··· Study text
Member of the New South Wales Legislative Council
- Incumbent
- Assumed office 23 March 2019

Personal details
- Born: 25 March 1981 (age 45) Sydney, New South Wales, Australia
- Party: Animal Justice Party
- Alma mater: Monash University
- Profession: Psychologist
- Website: https://www.emmahurstmp.com/

= Emma Hurst =

Australian politician

Emma Christine Hurst (born 25 March 1981) is an Australian politician, psychologist and vegan bodybuilder. She was elected to the New South Wales Legislative Council representing the Animal Justice Party at the 2019 state election.

Hurst became involved in animal welfare in 2002, and worked as a media officer for PETA and campaign officer for Animal Liberation. She contested the seat of Grayndler for the Animal Justice Party at the 2016 Australian federal election, and became a member of the NSW Legislative Council following the 2019 NSW state election.

== Early years and background ==
Born and raised in Sydney, Hurst became an animal activist during childhood.

Hurst graduated from Monash University and is a registered psychologist.

=== Animal campaigning ===
Hurst has run a campaign that saw two major duck producers successfully prosecuted by the ACCC, the end of various cruel wild goat racing events, multiple companies including major burger chains and butchers cease their sales of rabbit meat, and hundreds of animals released from medical research.
······
■ **Description of the task**
In the text about Emma Hurst, which seat did she contest at the 2016 Australian federal election?
··· Stored data
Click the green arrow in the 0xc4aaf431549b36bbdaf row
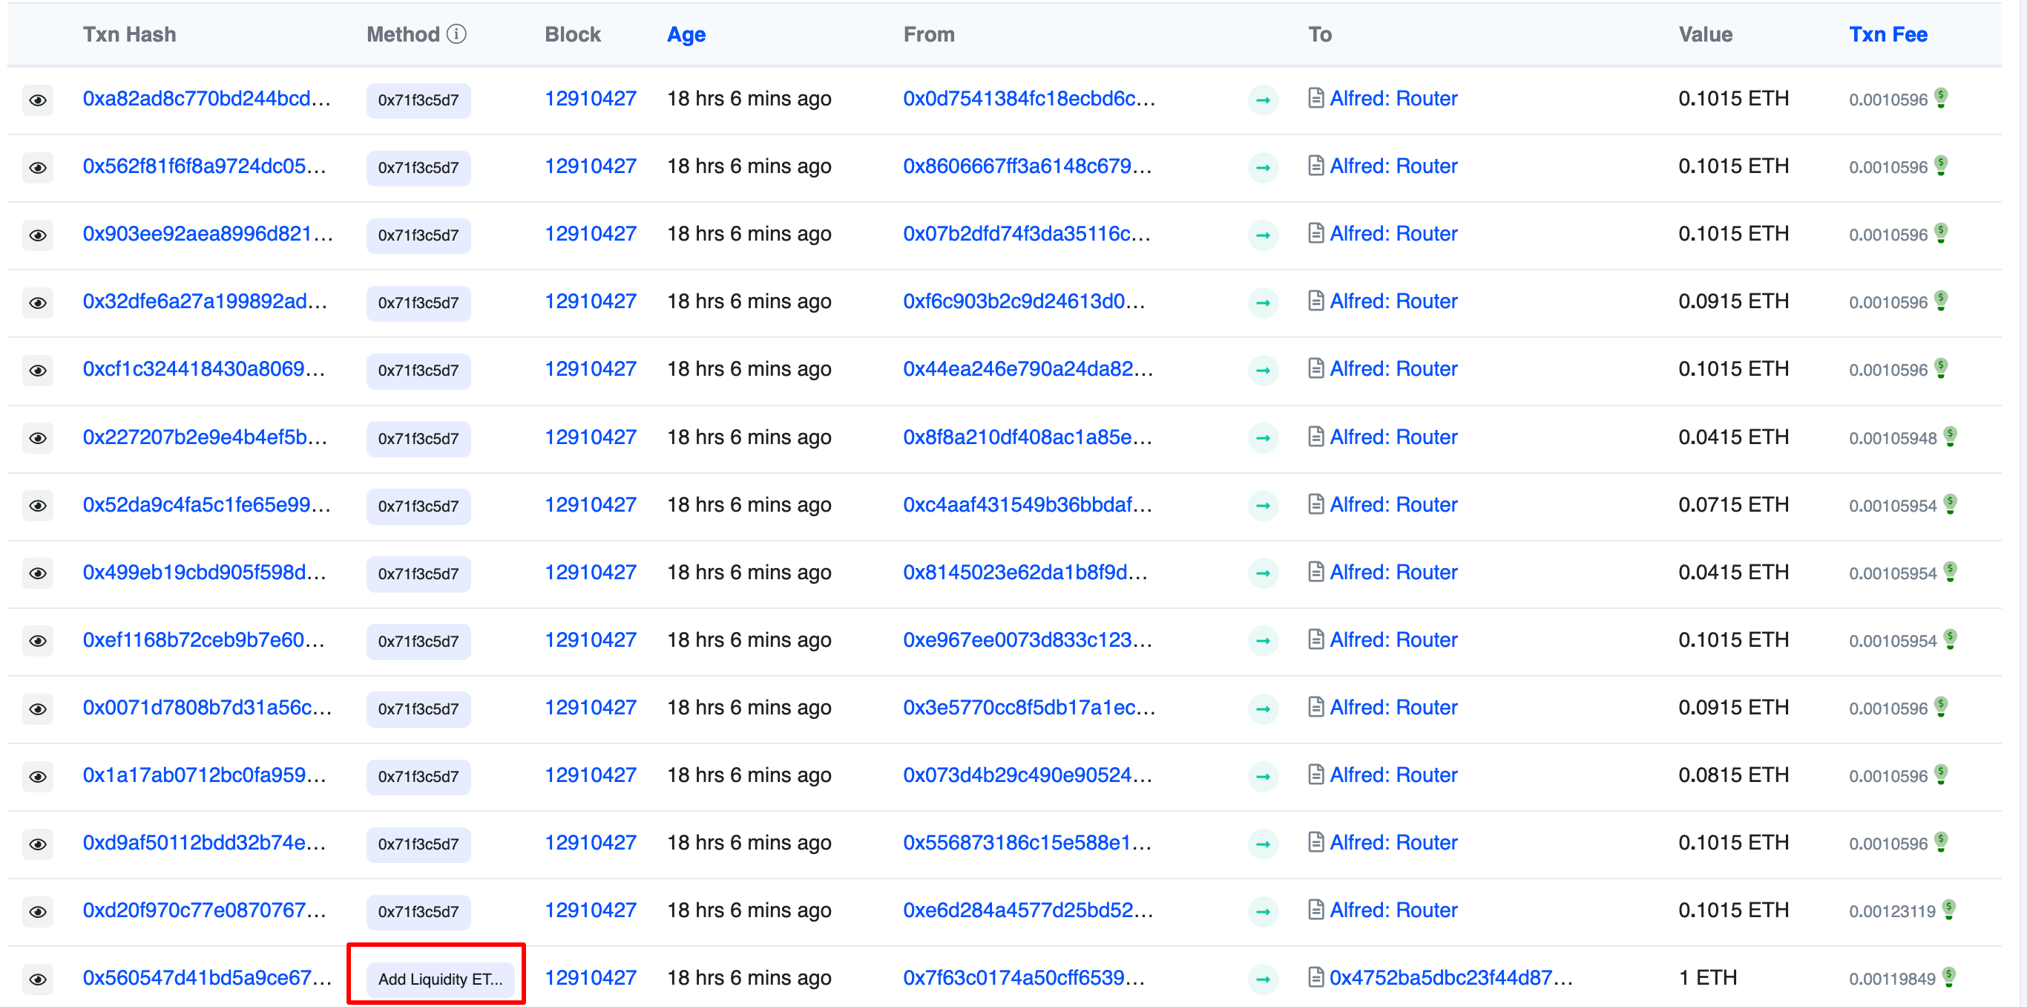pyautogui.click(x=1263, y=505)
······
■ **Task result**
She contested the seat of Grayndler for the Animal Justice Party.